In one case, a client had collected 40 terabytes of data, which is twice the size of the U.S. Library of Congress. “Corporate counsel definitely need tools to find documents that might be relevant to a case.”
Most companies don’t have those tools, although they may have basic building blocks in place. If a company is using Microsoft Outlook as its e-mail program, for example, corporate counsel can use Outlook’s built-in search capabilities. But it only searches the body of an e-mail, not attachments.
“It’s not designed for litigation purposes where I need to make sure that I search everything,” says Felsky.
Another problem is something he refers to as the “moral hazard.” If a manager is accused of sexual harassment in the workplace, for example, it’s possible he or she will delete or conveniently forget to forward any relevant e-mail to corporate counsel. “You have to take control of the search for these documents,” says Felsky. “You can’t let employees of the company determine what’s relevant and what’s not relevant.”
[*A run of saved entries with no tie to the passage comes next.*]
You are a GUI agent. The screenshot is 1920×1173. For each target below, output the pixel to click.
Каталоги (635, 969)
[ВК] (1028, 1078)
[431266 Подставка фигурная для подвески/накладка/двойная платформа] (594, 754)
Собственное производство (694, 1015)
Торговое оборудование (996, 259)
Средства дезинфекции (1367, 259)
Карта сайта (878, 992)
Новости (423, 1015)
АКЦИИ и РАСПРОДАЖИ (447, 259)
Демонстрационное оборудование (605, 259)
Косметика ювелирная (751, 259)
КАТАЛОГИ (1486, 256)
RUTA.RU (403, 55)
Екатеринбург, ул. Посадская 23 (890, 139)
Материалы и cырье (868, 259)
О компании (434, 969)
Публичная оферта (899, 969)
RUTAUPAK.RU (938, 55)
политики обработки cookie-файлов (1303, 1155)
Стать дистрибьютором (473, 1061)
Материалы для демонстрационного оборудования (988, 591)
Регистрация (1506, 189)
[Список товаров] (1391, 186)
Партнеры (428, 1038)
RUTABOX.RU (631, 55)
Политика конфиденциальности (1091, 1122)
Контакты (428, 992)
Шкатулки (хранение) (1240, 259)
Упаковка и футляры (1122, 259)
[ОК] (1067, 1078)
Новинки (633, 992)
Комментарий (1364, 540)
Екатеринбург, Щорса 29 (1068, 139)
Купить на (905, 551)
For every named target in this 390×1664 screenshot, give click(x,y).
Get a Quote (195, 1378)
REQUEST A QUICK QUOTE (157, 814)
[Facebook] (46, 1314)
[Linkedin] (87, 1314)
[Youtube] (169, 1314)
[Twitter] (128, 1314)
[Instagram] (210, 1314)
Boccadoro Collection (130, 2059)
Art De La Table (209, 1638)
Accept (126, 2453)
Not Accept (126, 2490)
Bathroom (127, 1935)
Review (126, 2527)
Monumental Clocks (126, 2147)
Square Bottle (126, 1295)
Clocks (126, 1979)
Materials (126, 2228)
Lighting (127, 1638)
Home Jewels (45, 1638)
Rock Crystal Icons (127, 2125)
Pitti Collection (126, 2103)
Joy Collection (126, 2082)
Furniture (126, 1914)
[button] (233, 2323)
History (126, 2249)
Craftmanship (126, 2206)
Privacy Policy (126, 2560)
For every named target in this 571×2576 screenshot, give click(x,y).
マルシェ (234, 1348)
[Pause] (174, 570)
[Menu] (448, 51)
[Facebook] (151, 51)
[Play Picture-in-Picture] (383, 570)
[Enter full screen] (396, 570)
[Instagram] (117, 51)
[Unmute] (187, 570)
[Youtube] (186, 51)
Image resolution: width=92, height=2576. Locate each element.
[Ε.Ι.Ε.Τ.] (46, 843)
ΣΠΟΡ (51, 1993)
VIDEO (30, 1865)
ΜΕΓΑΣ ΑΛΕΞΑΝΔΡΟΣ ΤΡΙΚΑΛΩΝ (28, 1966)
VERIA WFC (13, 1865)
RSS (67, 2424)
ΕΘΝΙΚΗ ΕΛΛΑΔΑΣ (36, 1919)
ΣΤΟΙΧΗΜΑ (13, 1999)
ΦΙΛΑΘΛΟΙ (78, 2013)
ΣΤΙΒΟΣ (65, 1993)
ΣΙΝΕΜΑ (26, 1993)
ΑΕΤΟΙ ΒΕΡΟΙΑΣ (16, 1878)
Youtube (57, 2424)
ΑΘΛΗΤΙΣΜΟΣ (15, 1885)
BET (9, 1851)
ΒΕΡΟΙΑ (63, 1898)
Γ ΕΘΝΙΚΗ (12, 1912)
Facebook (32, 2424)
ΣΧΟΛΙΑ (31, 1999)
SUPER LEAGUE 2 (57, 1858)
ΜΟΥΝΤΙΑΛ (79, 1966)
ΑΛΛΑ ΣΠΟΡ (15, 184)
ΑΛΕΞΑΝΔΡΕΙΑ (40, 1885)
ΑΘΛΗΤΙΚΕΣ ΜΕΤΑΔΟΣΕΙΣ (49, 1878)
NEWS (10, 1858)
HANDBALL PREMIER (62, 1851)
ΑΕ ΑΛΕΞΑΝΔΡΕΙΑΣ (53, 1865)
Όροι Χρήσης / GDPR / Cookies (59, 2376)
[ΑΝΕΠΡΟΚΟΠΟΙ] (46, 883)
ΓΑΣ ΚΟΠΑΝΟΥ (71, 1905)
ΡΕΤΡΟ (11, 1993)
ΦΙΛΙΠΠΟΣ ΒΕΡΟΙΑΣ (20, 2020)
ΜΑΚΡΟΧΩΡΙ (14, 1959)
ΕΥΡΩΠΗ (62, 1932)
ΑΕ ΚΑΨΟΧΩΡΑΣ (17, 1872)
In 2006, the U.S. brought out new rules in civil procedure to deal with e-mail, and although Canada doesn’t have similar legislation at this point, the implications are global, says Ross Armstrong, senior research analyst with Info-Tech Research Group. The legislation is intended to reduce the length of civil cases, which are often drawn out for months when e-mail is subpoenaed as evidence.
If the defendant is unable to produce these subpoenaed documents in a certain time frame, judges will often rule against them. So, while e-mail evidence is all-important, says Armstrong, being able to find those e-mails quickly is just as critical.
Data mining includes numeric mining, which involves aggregating and extrapolating statistics and trends. The other, and slightly newer, interpretation is around text mining, which uses words or concepts to find documents that might be useful, says Mike Savage, a partner with fraud investigation and dispute resolution at Ernst & Young.
Text mining is much more efficient than manual methods, he said, because you’re using computer horsepower rather than intellectual horsepower. “You’re using the ability of the computer to work all night hunting through search strings and come back with this word close to that word,” he says.
Human beings are more fallible and might gloss over the keyword they’re looking for. Computers, on the other hand, are 100-per-cent accurate. And today’s software is good at finding deleted files; Microsoft Windows may delete the cross-reference, but it hasn’t wiped the file off the hard drive.
And this can help corporate counsel find that smoking gun e-mail. Or, in some cases, they’re able to clear a client using e-mail correspondence. “Sometimes the defence lies in understanding the context more than just the little sound bite,” said Savage.
KPMG uses data clustering software tools to extract words or concepts from electronic files, including Word documents, Excel spreadsheets, PowerPoint presentations, and e-mail.